- Jobs -
a. Answer these questions using the passage on Alan Hawley:
(i) How much did Hawley earn per week as an apprentice?
(ii) Which three clubs did Hawley join on loan?
(iii) Whom did Hawley succeed as club captain in 1972?
b. Render the lines of the listing as a Markdown table with the columns "Row" and "Line", starting at the line that contains "You are a computer-use" and ending at the end of the listing. Omit blank lines and leave out the pictures.

Alan James Hawley (born 7 June 1946) is an English former professional footballer who played in the Football League as a right back. He made over 340 appearances for Brentford and was added to the club's Hall of Fame in 2013.

Playing career

Brentford 
Hawley began his career at Fourth Division club Brentford as an apprentice in June 1962, earning £7 a week. When he made his debut at home to Barrow on 29 September 1962 at the age of 16 years, 3 months and 22 days, Hawley was the youngest player to make his debut for Brentford, but he was unable to break into the team on a regular basis. Hawley had to wait until the 1964–65 season to make his breakthrough and won his first piece of silverware, the London Challenge Cup. Either side of a long spell out with a cartilage problem, Hawley was an ever-present during the 1967–68 and 1969–70 seasons.

After a period on the transfer list, the highlight of Hawley's career came during the 1971–72 season, when he helped the club to a third-place finish, which saw the Bees promoted to the Third Division. He succeeded Bobby Ross as captain of the club in 1972 and was awarded a testimonial in May 1974 against Leyton Orient, earning him £1,732. Hawley departed the club at the end of the 1973–74 season, having made 343 appearances and scored four goals for the club. Hawley was added to the Brentford Hall of Fame in 2013, alongside fellow inductees and former teammates Jackie Graham and Bobby Ross.

Loans 
Having gradually fallen out of favour at Griffin Park, Hawley spent time on loan at Fulham (1971), Hillingdon Borough and Aldershot (1974).

Non-League football 
After his departure from Brentford, Hawley played on in non-League football for Hillingdon Borough, Wimbledon, Kingstonian, Walton & Hersham and Ruislip Manor.

[Listing of locating words and elements]
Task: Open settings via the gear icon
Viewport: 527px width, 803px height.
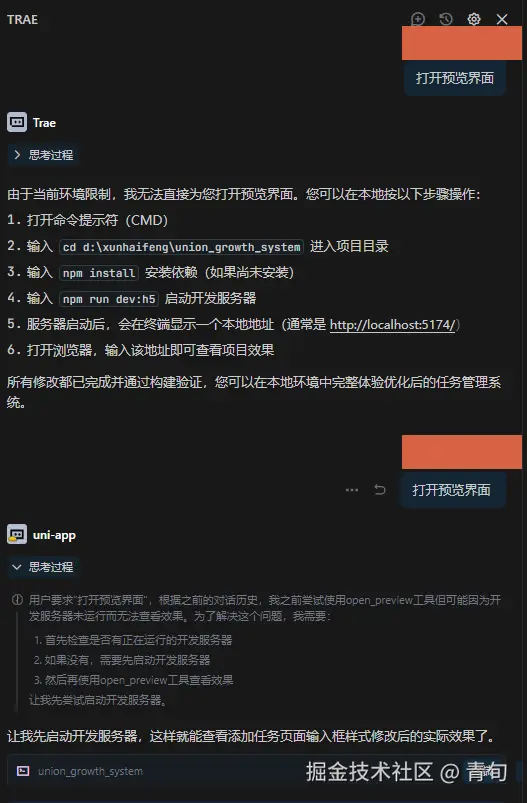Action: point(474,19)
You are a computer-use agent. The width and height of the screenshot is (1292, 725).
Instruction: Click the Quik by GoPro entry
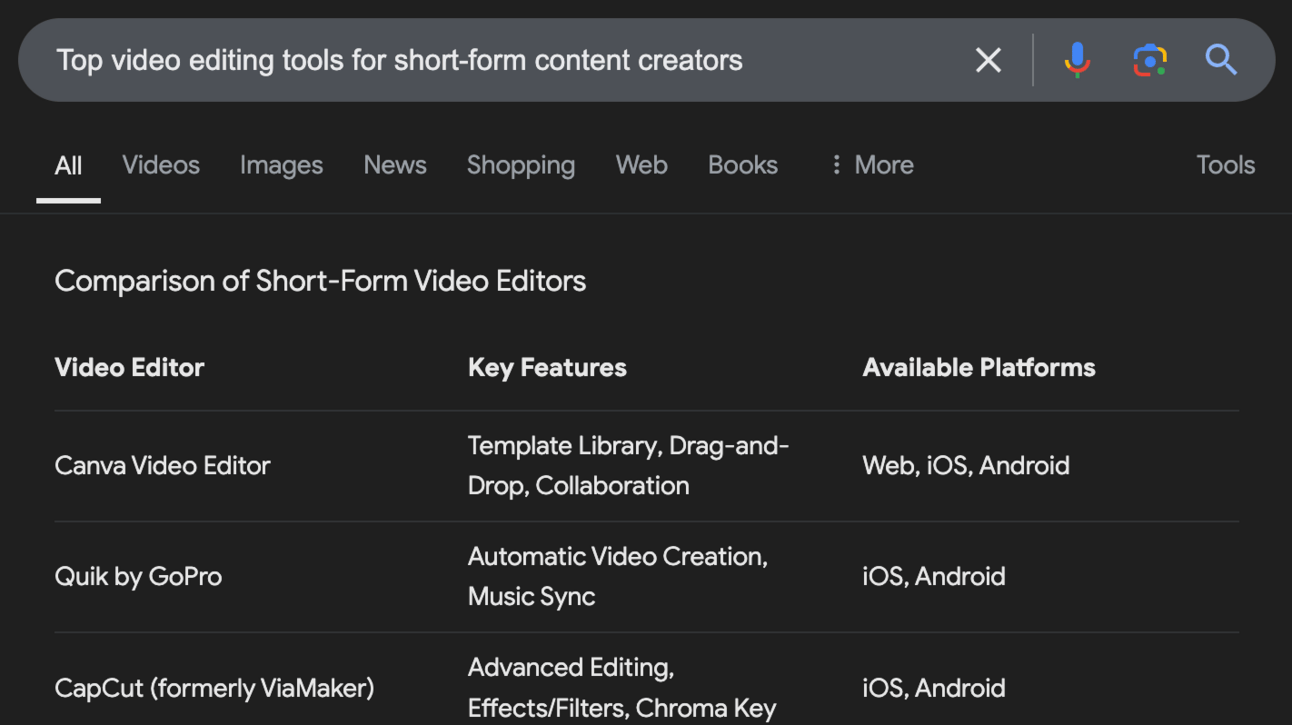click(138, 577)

- Exercise solutions -
a.
(i) £7 a week
(ii) Fulham, Hillingdon Borough and Aldershot
(iii) Bobby Ross

b.
| Row | Line |
|---|---|
| 1 | You are a computer-use agent. The width and height of the screenshot is (1292, 725). |
| 2 | Instruction: Click the Quik by GoPro entry |
| 3 | click(138, 577) |